À la recherche de constance

Me doutant que votre plus grand souhait pour le temps des fêtes, entre deux délicieux morceaux de dinde, est de continuer à être informés des développements récents en matière de recours collectif, je vous offre ce billet de Noël. Ce que je ne vous offre pas cependant, c’est de la clarté. Je m’explique.

Dans un monde idéal, la jurisprudence serait toujours, pour toutes les questions, constante et unanime. C’est bien sûr impossible. Comme me l’ont souvent lancé des juges (parfois à la blague, parfois moins…), c’est pour ça que la Cour d’appel existe. Or, en matière d’autorisation d’exercer un recours collectif, le problème est exacerbé par le fait qu’il n’y a pas d’appel du jugement autorisant l’exercice du recours ou des jugements interlocutoires.

Alors pourquoi discuter de constance ce matin? Parce qu’après vous avoir écrit deux billets sur la tendance récente des tribunaux québécois à se montrer plus exigeants envers le représentant proposé quant à la prise d’un rôle actif dans l’élaboration et la conduite du recours (voir les billets du 4 juin et du 15 octobre), la Cour supérieure vient de rendre une décision complètement incompatible avec ce courant dans Lavoie c. Abbott Medical Optics Inc. (Advanced Medical Optics Inc.) (2012 QCCS 6147).

§ Données de l'exercice
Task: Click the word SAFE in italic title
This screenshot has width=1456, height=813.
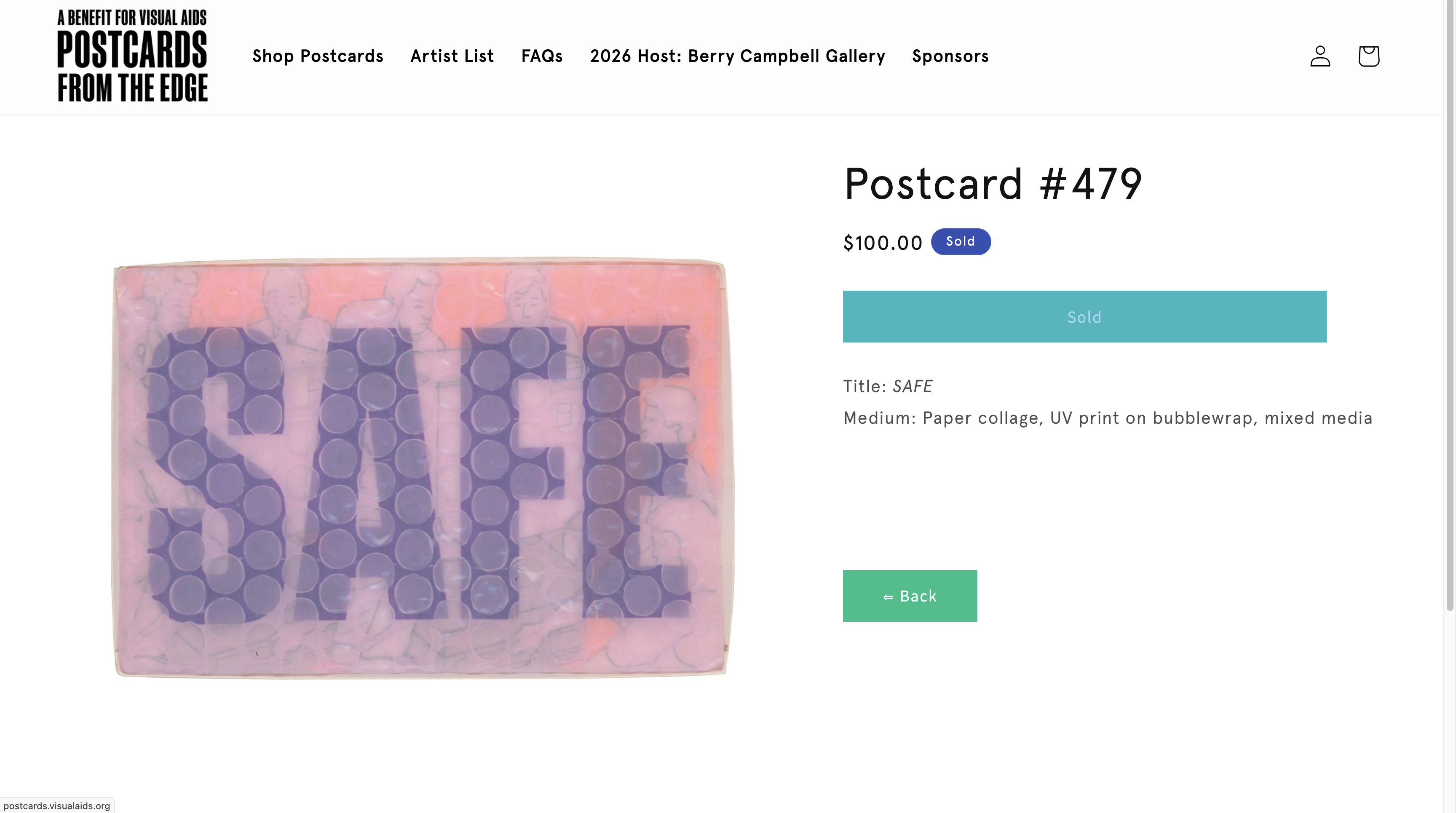Action: [x=912, y=386]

§ Énoncé
Recopiez à l'identique le passage du billet sur le recours collectif qui s'ouvre sur les mots contenant « À la recherche » et se ferme sur « clarté. Je m’explique. ».

§ Zone de réponse
À la recherche de constance

Me doutant que votre plus grand souhait pour le temps des fêtes, entre deux délicieux morceaux de dinde, est de continuer à être informés des développements récents en matière de recours collectif, je vous offre ce billet de Noël. Ce que je ne vous offre pas cependant, c’est de la clarté. Je m’explique.